Please copy, word for word, the line holding "Image resolution: width=1295" and each line that follows it through the end of the entries, omitting any pictures.

####################

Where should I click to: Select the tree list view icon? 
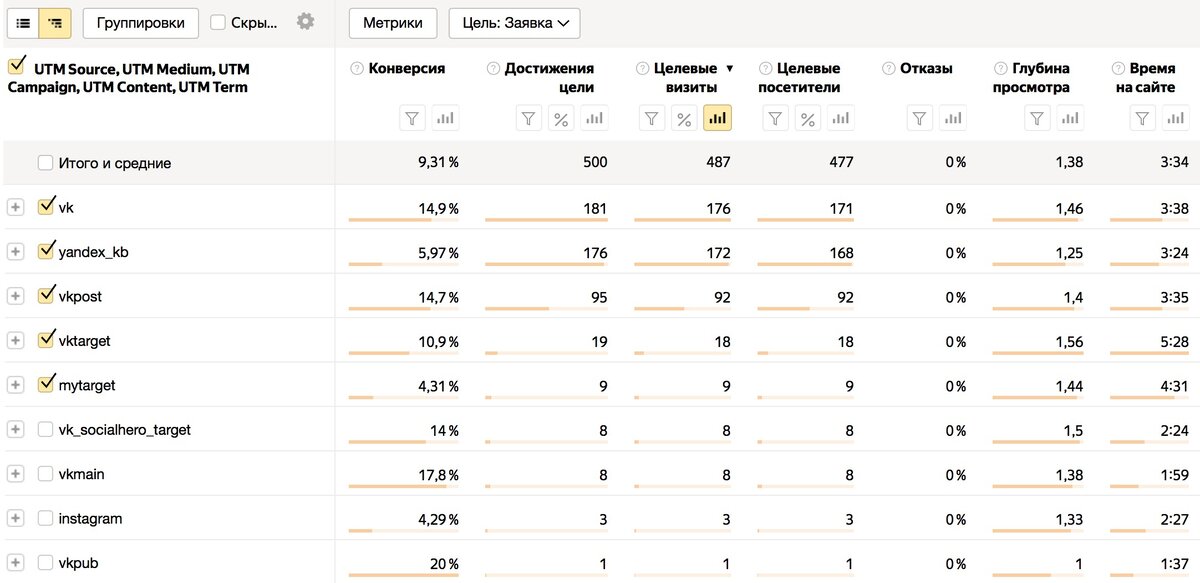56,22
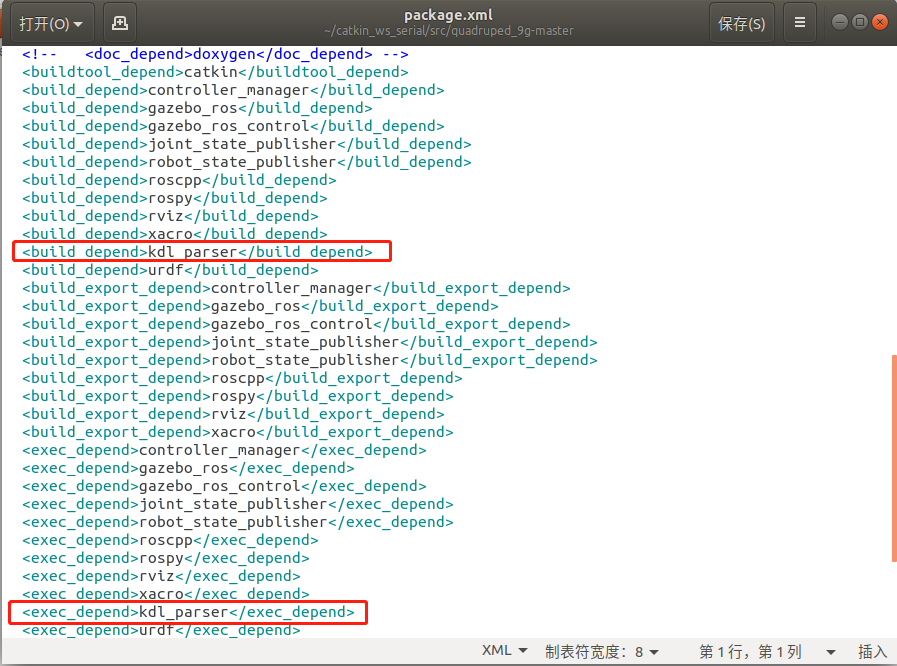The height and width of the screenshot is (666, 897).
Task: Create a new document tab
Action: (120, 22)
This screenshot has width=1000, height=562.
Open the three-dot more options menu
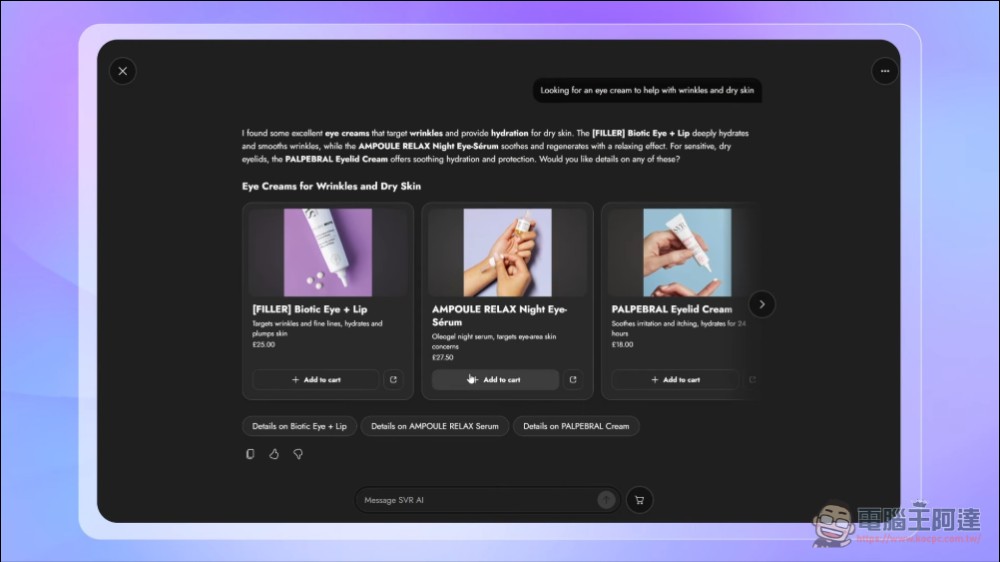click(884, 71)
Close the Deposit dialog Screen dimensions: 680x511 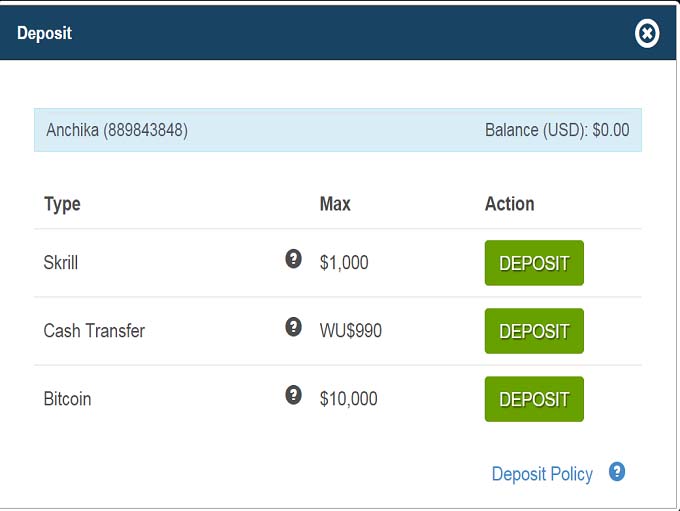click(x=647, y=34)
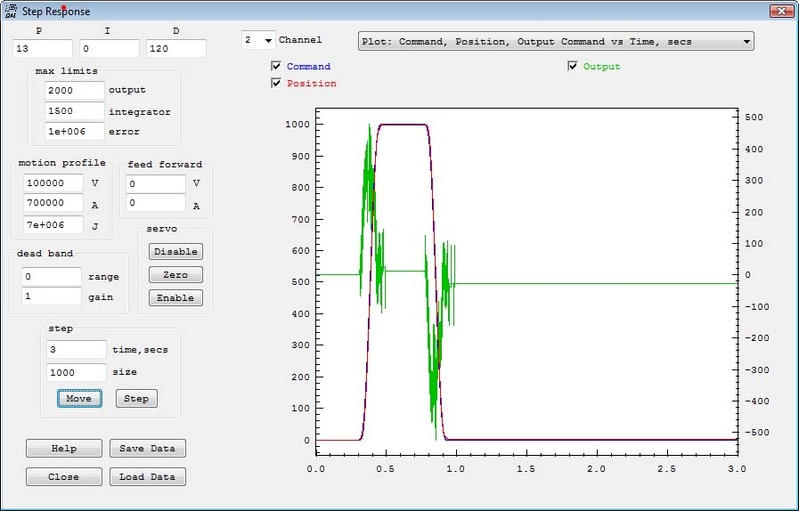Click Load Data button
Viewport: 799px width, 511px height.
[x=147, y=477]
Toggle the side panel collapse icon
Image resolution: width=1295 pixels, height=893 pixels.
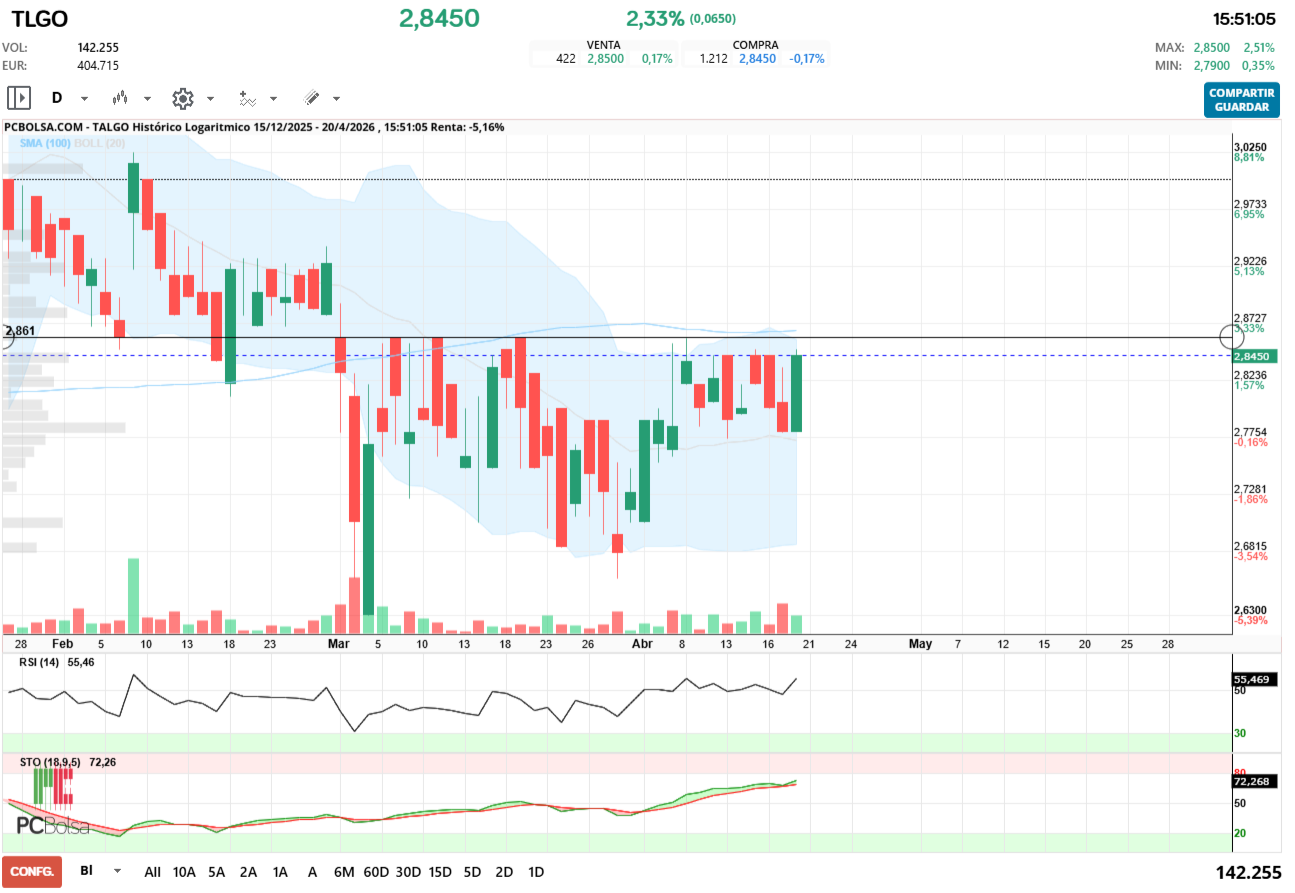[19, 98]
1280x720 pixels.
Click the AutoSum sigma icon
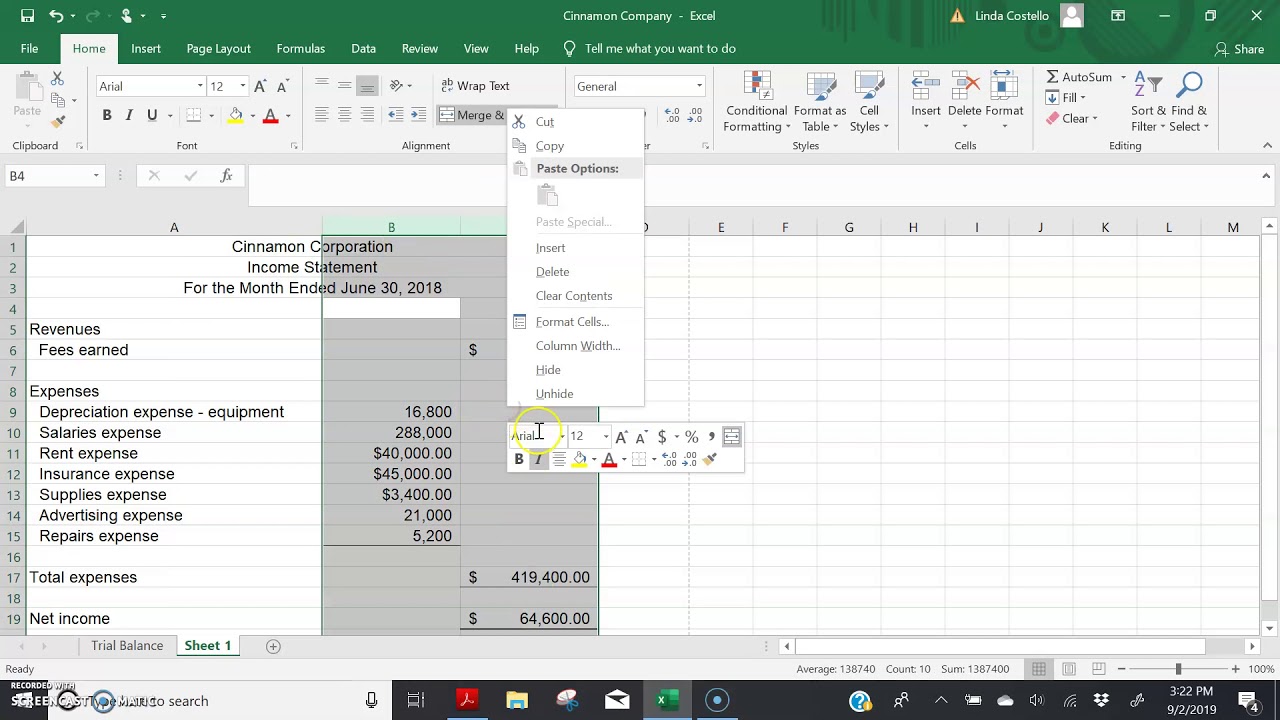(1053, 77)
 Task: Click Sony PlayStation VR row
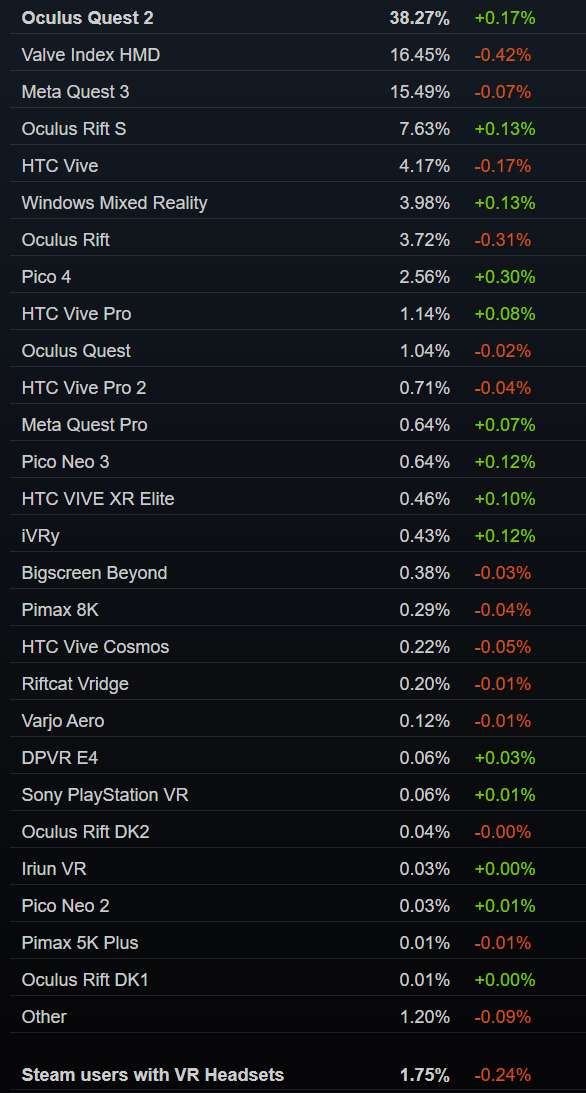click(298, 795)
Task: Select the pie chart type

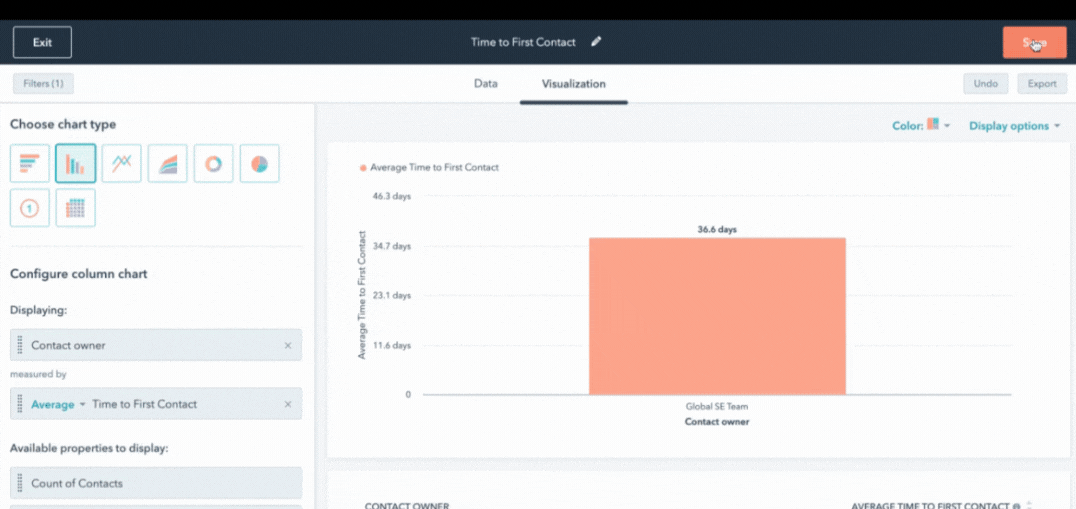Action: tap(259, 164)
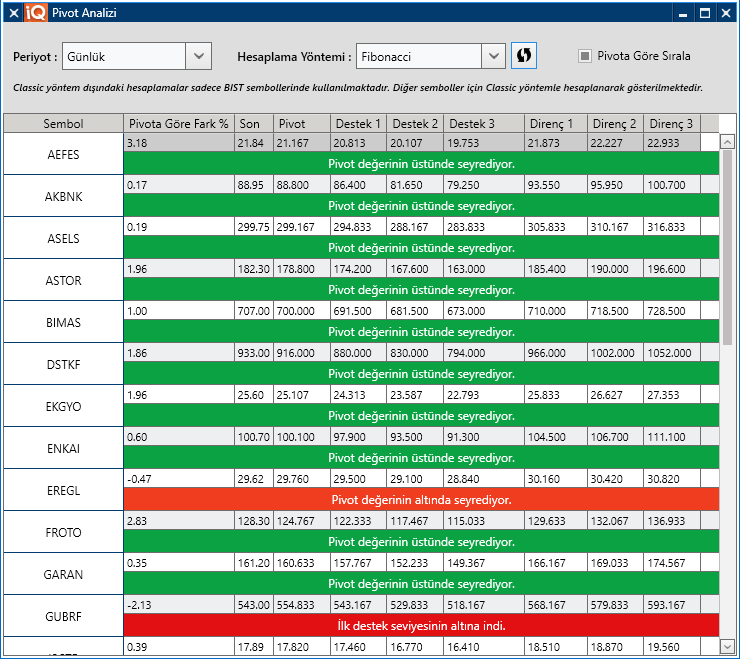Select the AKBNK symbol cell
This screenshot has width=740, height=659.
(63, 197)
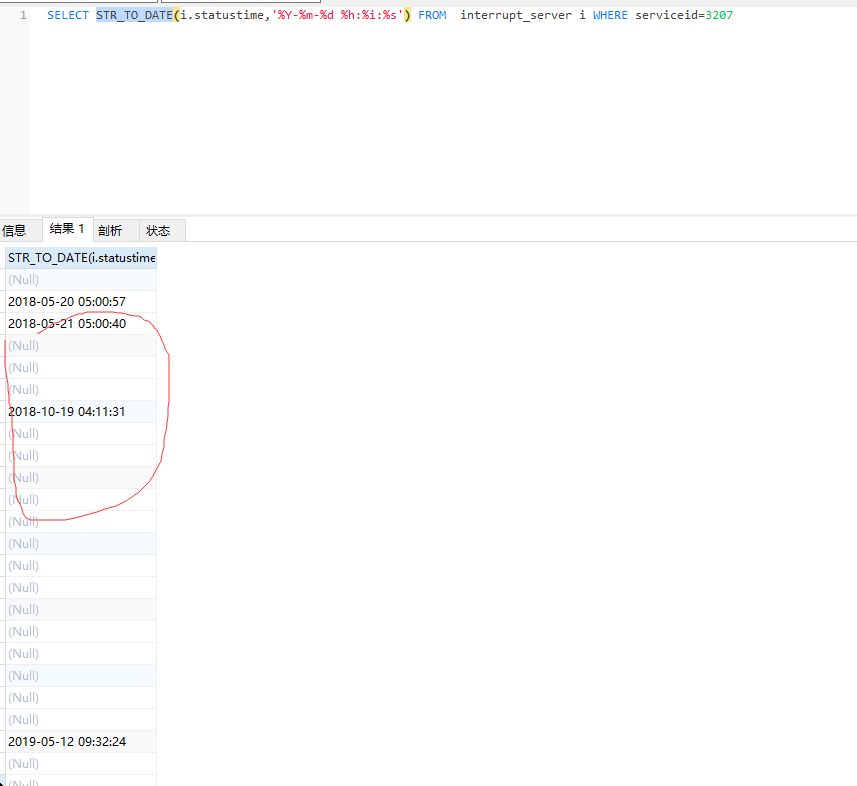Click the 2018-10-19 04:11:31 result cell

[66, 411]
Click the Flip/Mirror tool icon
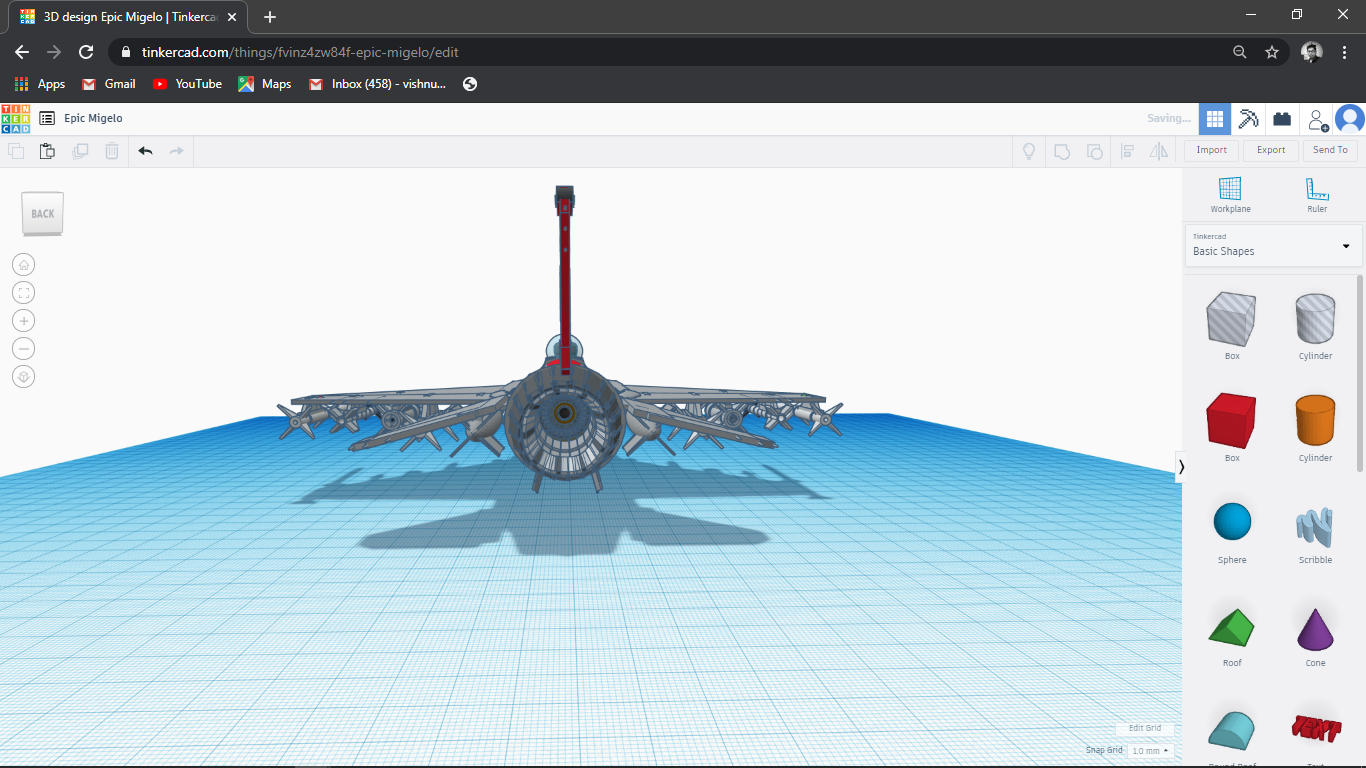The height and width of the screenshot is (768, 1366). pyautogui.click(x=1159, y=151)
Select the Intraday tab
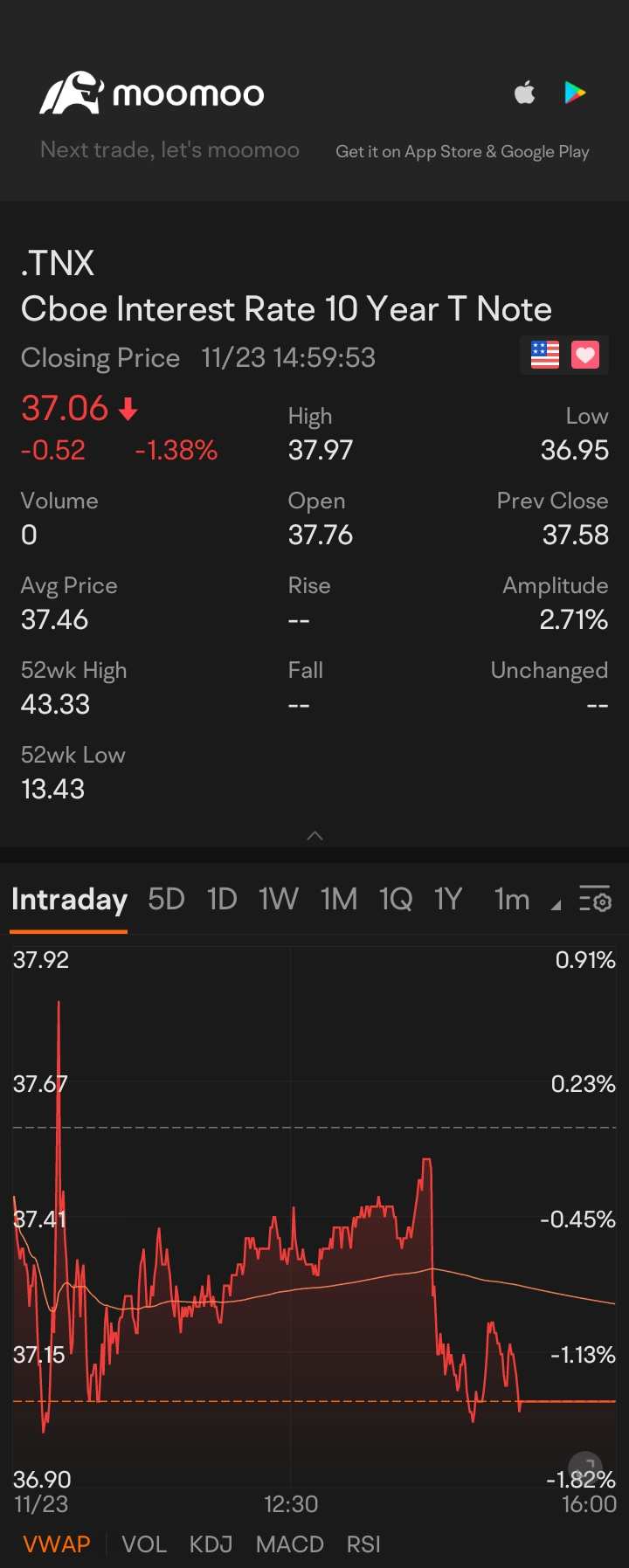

####################

Output of the exercise:
Image resolution: width=1295 pixels, height=893 pixels.
[19, 98]
1280x720 pixels.
Click the AutoSum sigma icon
(1053, 77)
 Task: Click Sony PlayStation VR row
click(298, 795)
Task: Select the pie chart type

Action: tap(259, 164)
Select the AKBNK symbol cell
This screenshot has width=740, height=659.
(63, 197)
Click the 2018-10-19 04:11:31 result cell

[66, 411]
Click the Flip/Mirror tool icon
The height and width of the screenshot is (768, 1366). pyautogui.click(x=1159, y=151)
Select the Intraday tab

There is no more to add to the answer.